9,5 Mio. Kundendaten bei Versicherern gespeichert - 1,1 Mio davon auf der schwarzen Liste
Es geschieht immer öfters. dass Verbraucher keinen Versicherungsschutz erhalten. Dabei spielt es keine Rolle, ob es ich um eine Berufsunfähigkeits-, Hausrat- oder Kfz-Versicherung handelt. Meist wird bei der Ablehnung des Versicherungsschutzes auch kein Grund genannt. Aber einen Grund gibt es - und der nennt sich “schwarze Liste“. In der schwarzen Liste werden von den Versicherungsunternehmen die sogenannten Risiko-Kunden geführt, dass sind die Kunden, die dem Versicherungsunternehmen vermeintlich teuer zu stehen kommen können.
Im Hinweis- und Informationssystem (HIS) werden Informationen über das Schadensrisiko der jeweiligen Kunden und Antragsteller eingespeist. Alle im Gesamtverband der Deutschen Versicherungswirtschaft (GdV) angeschlossenen Versicherer können auf das System zugreifen. Anfänglich sollte das System helfen, Versicherungsbetrügern auf die Schlichte zu kommen. Nun aber warnen die Verbraucherschützer und auch der Bund der Versicherten hat die “schwarze Liste! scharf kritisiert. Nicht nur das es existenzbedrohend seinen kann, wenn beispielsweise das Wohngebäude nicht mehr versichert ist, weil die Schadenshäufigkeit zu groß ist. Bisweilen werden leider auch Daten unkontrolliert und falsch in die Liste eingegeben und demzufolge auch falsch weitergegeben.

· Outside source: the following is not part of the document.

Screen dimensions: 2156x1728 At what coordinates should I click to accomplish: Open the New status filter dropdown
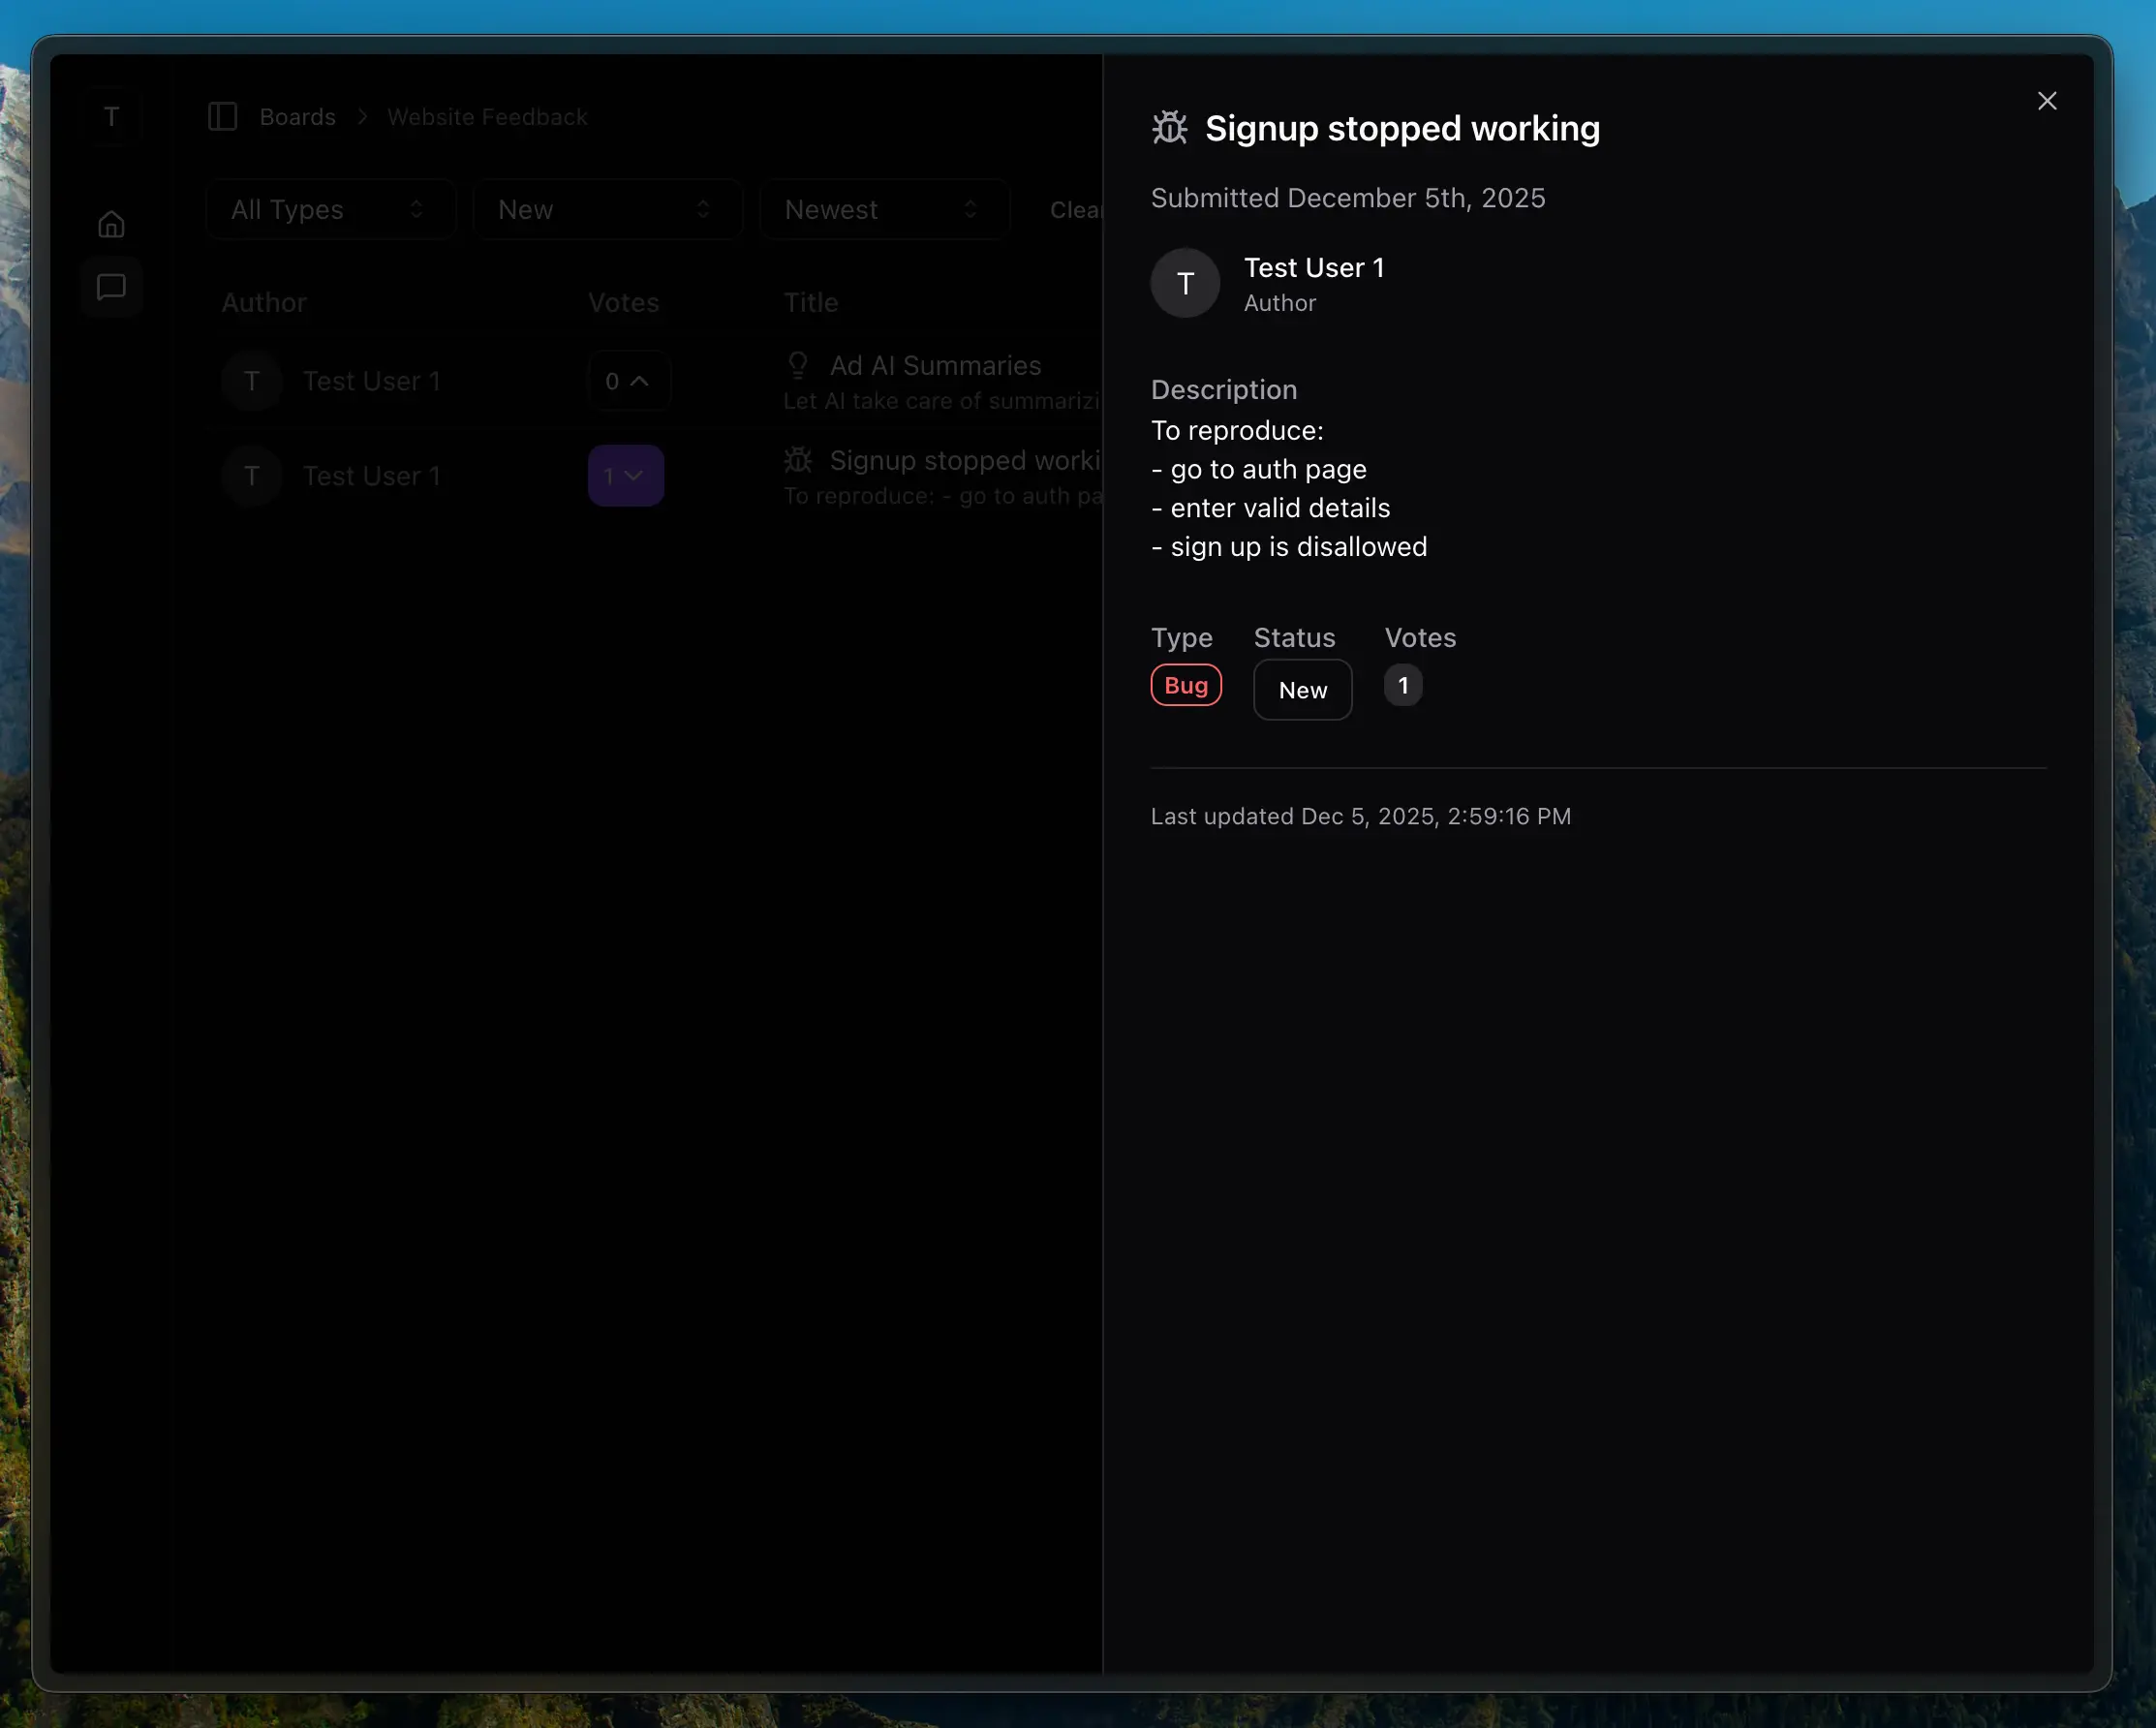606,210
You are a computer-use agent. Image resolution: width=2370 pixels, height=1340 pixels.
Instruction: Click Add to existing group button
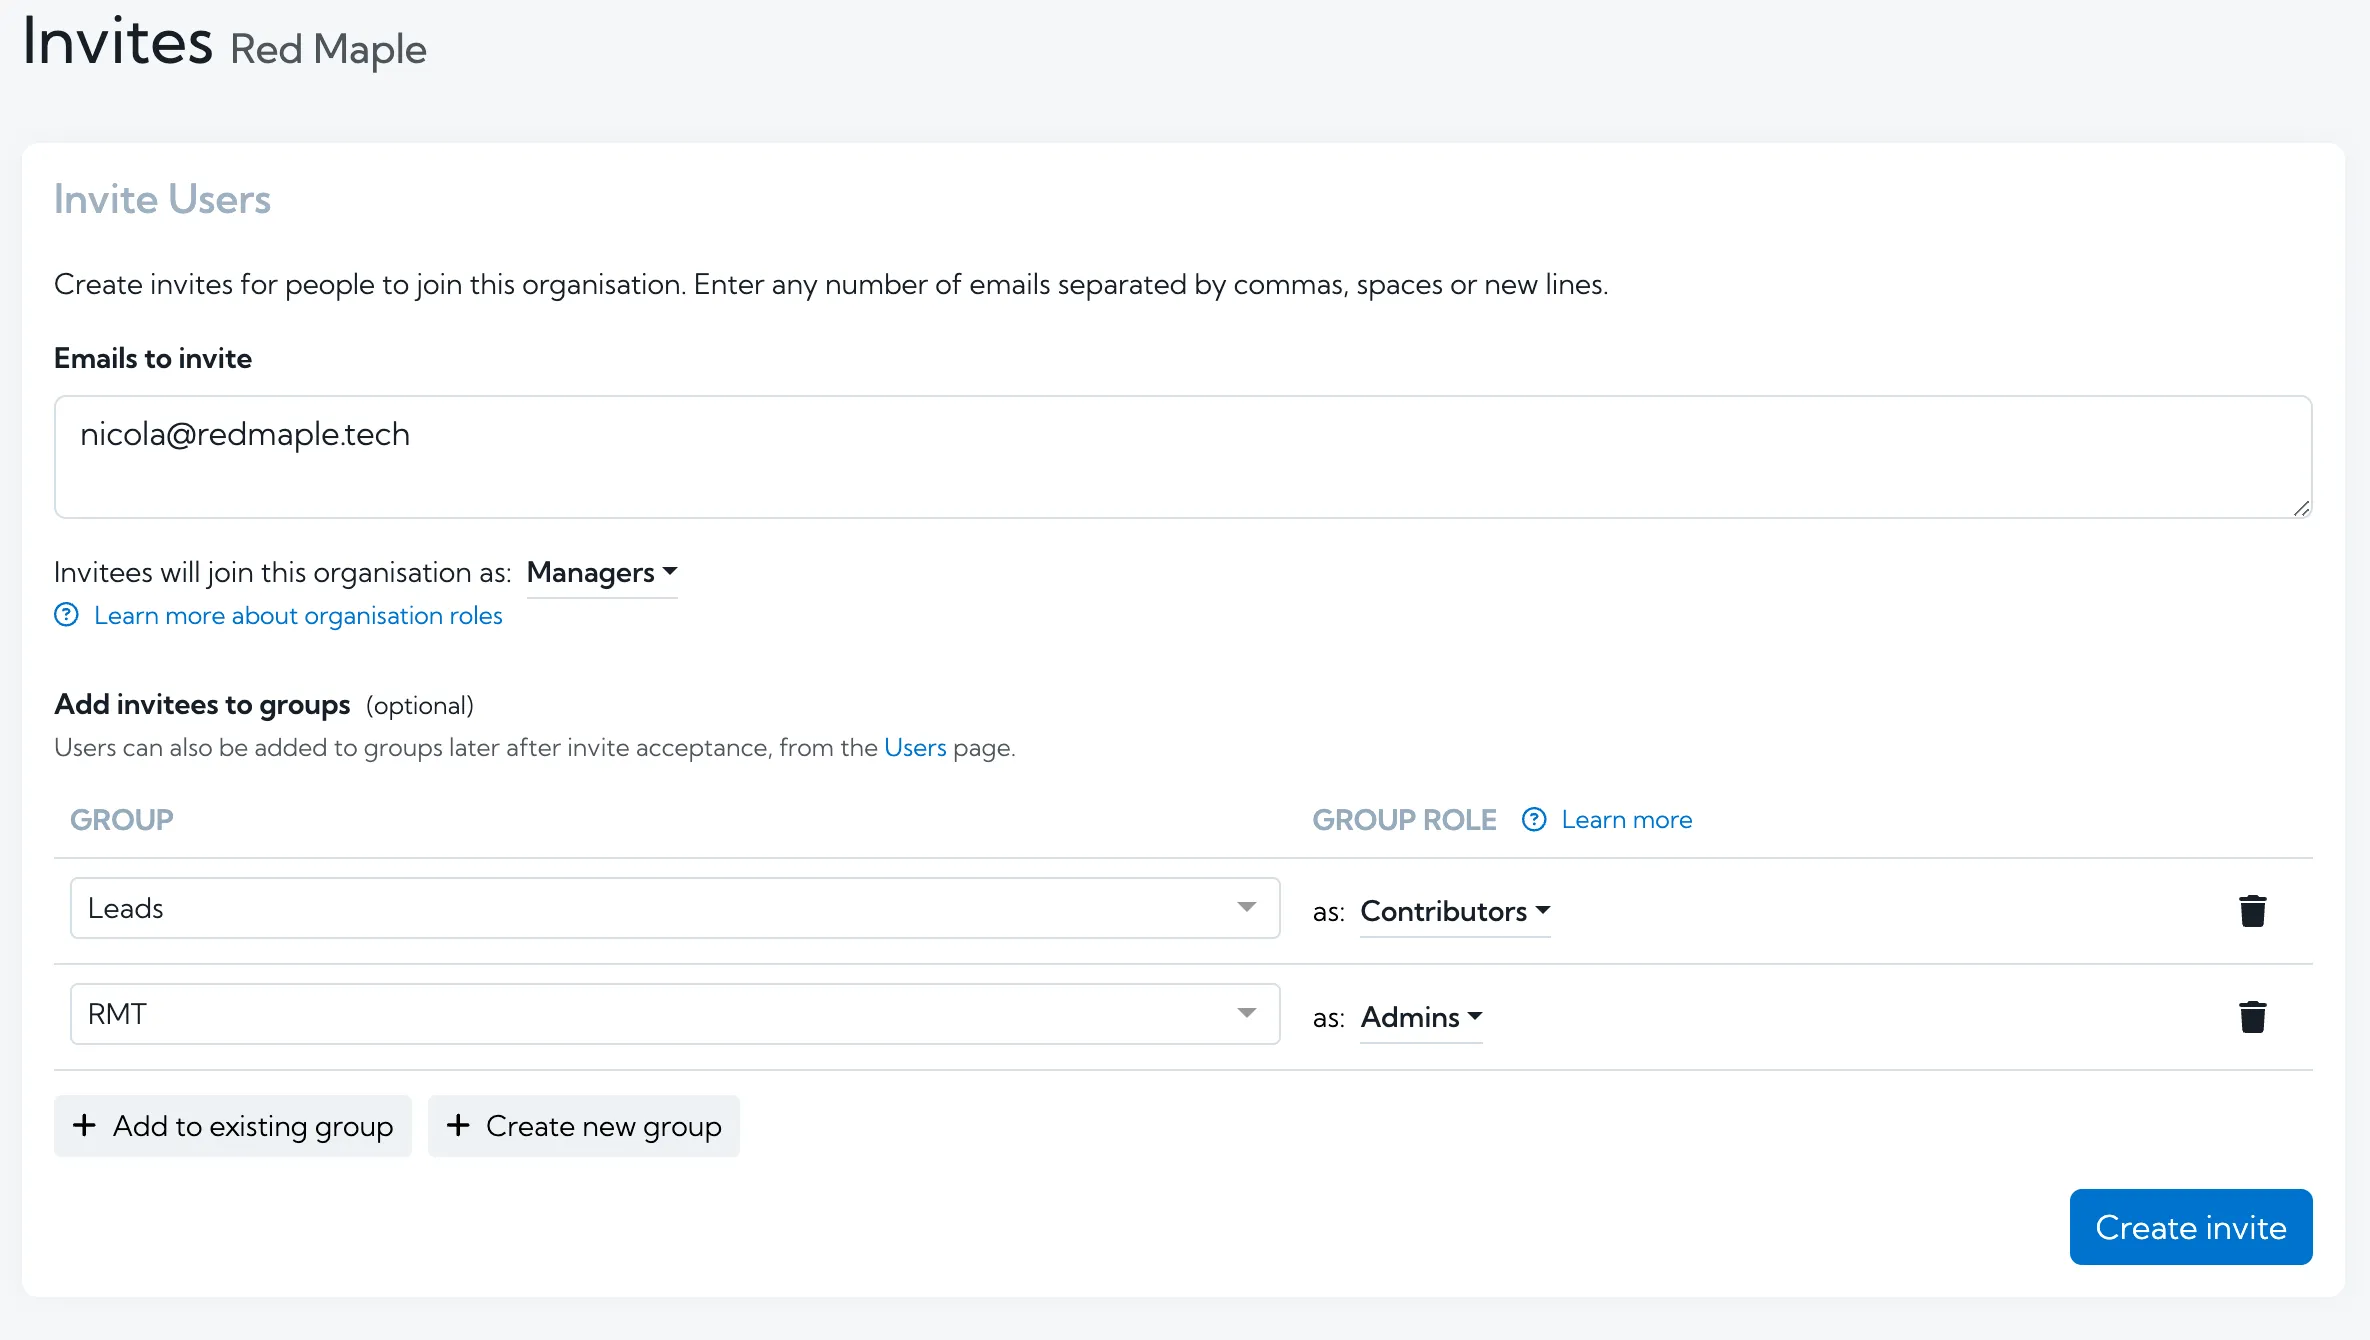(x=233, y=1125)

Zwar ist der GdV bei der Aktualisierung des HIS mit der Datenschutzaufsichtsbehörde im Gespräch aber es herrschen unterschiedliche Auffassungen. Experten, wie Thorsten Rudnik vom Bund der Versicherten raten über einen Versicherungsmakler anonym einen Probenantrag einzureichen. Sicherlich eine Möglichkeit eine Ablehnung zu umgehen, aber sofern beantragt wird, müssen dann doch die korrekten Daten angegeben werden und es kann immer noch eine Ablehnung erfolgen.